The first manifestation is the long term trend of shrinking forces made up of aging equipment.  This is caused by the central fact that unit procurement costs increase much faster than budgets, even when budgets blow through the roof, like they did in the last 8 years.  That means new weapons do not replace old weapons on a one for one basis.  Over the long term, the changes have been mind boggling: In 1957 for example, the Air Force had an inventory of over 9,000 fighter airplanes with an average age of around 5 years; today, even though the Pentagon is spending more money than at any time since the end of World War II, that inventory is less than 2,000, with an average age of 23 years.  The editors of the New York Times call for reform but would have us continue this evolutionary process by protecting the high-cost F-35, while calling for a reduction of two Air Force tactical fighter force by two wings and one Navy’s tactical fighter wing.  
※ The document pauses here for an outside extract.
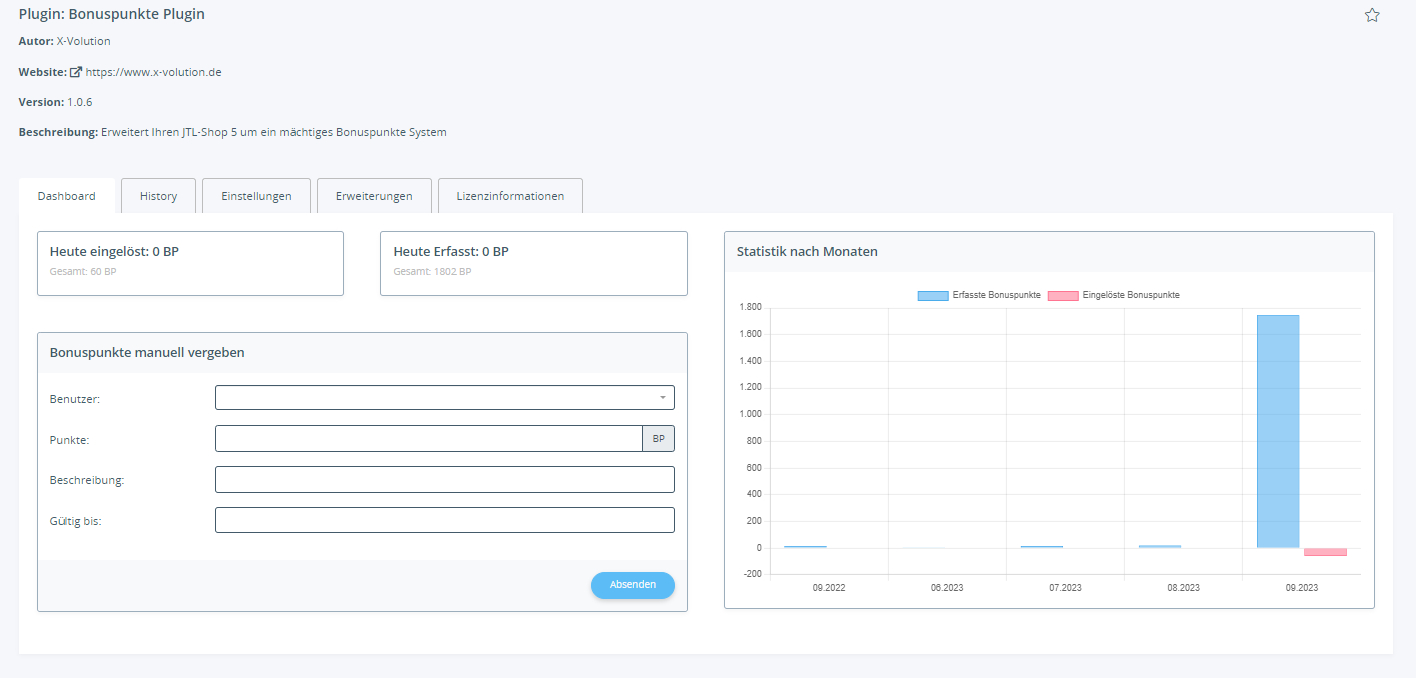Open the Einstellungen tab
This screenshot has height=678, width=1416.
point(256,196)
The second manifestation of the defense death spiral takes the form of continual pressure to reduce combat readiness. This is due to the high wages of the not-so-all-volunteer force (stop loss is a backdoor draft)  and the increased costs of operating more complex weapons that, for the reason stated above, are getting older and more worn out more on average, and hence more expensive to operate. Today, there is general agreement that our military is being hollowed out by the wars in Iraq and Afghanistan.  But the scales of today’s warfighting efforts are miniscule when compared to equivalent efforts at the peak of the Vietnam War, the Pentagon had a smaller budget in inflation adjusted dollars.  For example,  today we are fighting two wars with about 180,000 deployed troops, whereas in 1967 and 1968, forces peaked at over 550,000 deployed troops in Vietnam.  In terms of airpower, the Air Force was flying tens of thousands more sorties and  was dropping more bombs on North Vietnam that it dropped on Germany in World War II.  Bear in mind some other differences from today: in the mid-1960s, the United States was also engaged in a Cold War with the Soviet superpower, and we maintained over a million forward-deployed troops in Europe and other parts of east Asia; we also maintained world-wide sea control with a Navy of more than a 1000 ships, and we keep hundreds of strategic bombers and thousands of missiles on hair trigger alert.  Yet we had a smaller defense budget then that we have today. 
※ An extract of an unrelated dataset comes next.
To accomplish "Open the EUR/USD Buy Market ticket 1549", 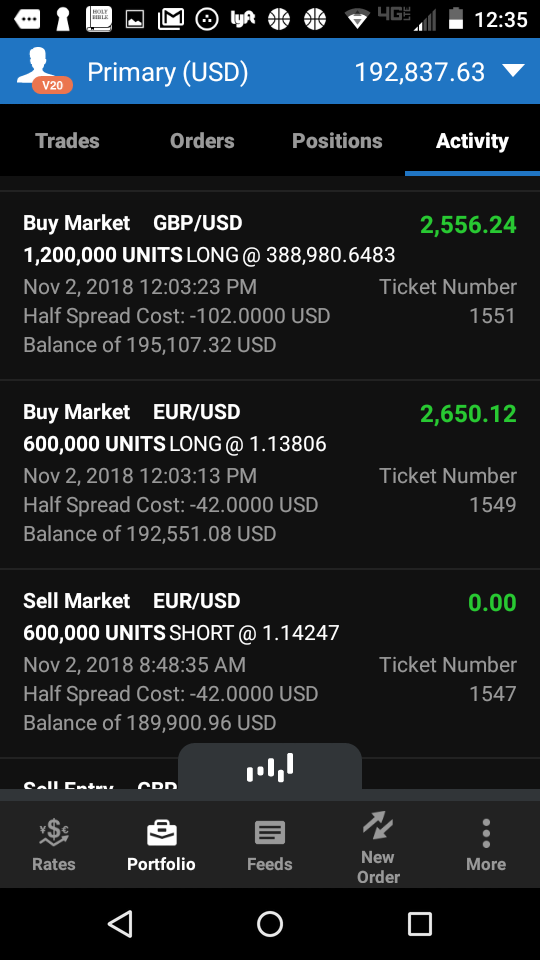I will [270, 474].
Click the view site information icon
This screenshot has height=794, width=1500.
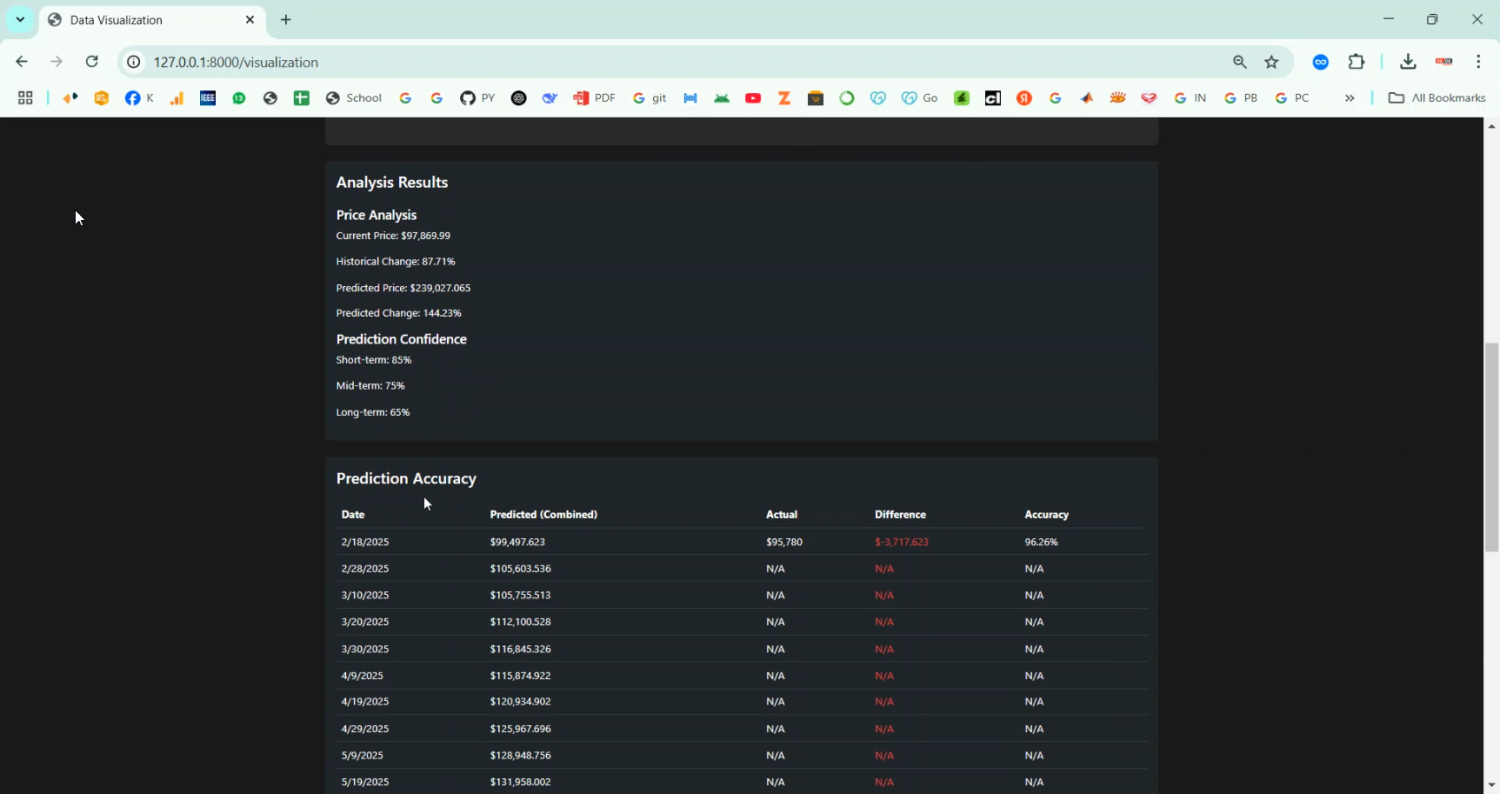(134, 62)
The third outward manifestation of the Pentagon’s death spiral is the corrupt accounting system.  As I described in my final testimony to Congress in June 2002, the Pentagon’s bookkeeping system is so broken that it can not pass the simple audits required by the spirit of the Constitution and the letter of the law (i.e., the Chief Financial Officers Act of 1990). This makes it impossible to produce the information needed to sort out the priorities needed to fix the first two problems.  Until this problem is addressed no amount vapid editorializing about program cuts or swaps will result placing the Pentagon on an evolutionary pathway toward fielding a military force that protects the real security interests of the American people.  
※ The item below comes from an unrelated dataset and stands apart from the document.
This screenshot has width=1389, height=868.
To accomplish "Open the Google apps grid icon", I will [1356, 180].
Bottom line: The Pentagon is in a crisis, the editors of the New Times would unknowingly reinforce it.  Readers interested in how we might reform the Pentagon’s self-destructive-decision process are referred to my testimony cited in the previous paragraph or the somewhat different recommendations in a remarkable new anthology, America’s Defense Meltdown, published by the Center for Defense Information. This new anthology is designed to give President Obama and Congress a guide to placing the Pentagon back onto a pathway toward an effective defense at a cost a nation in recession can afford.  Written by retired military officers and civilians with over 350 years experience in the defense business, this book is unique in that it provides a view from the trenches by people who have struggle to reform the way the Pentagon does business.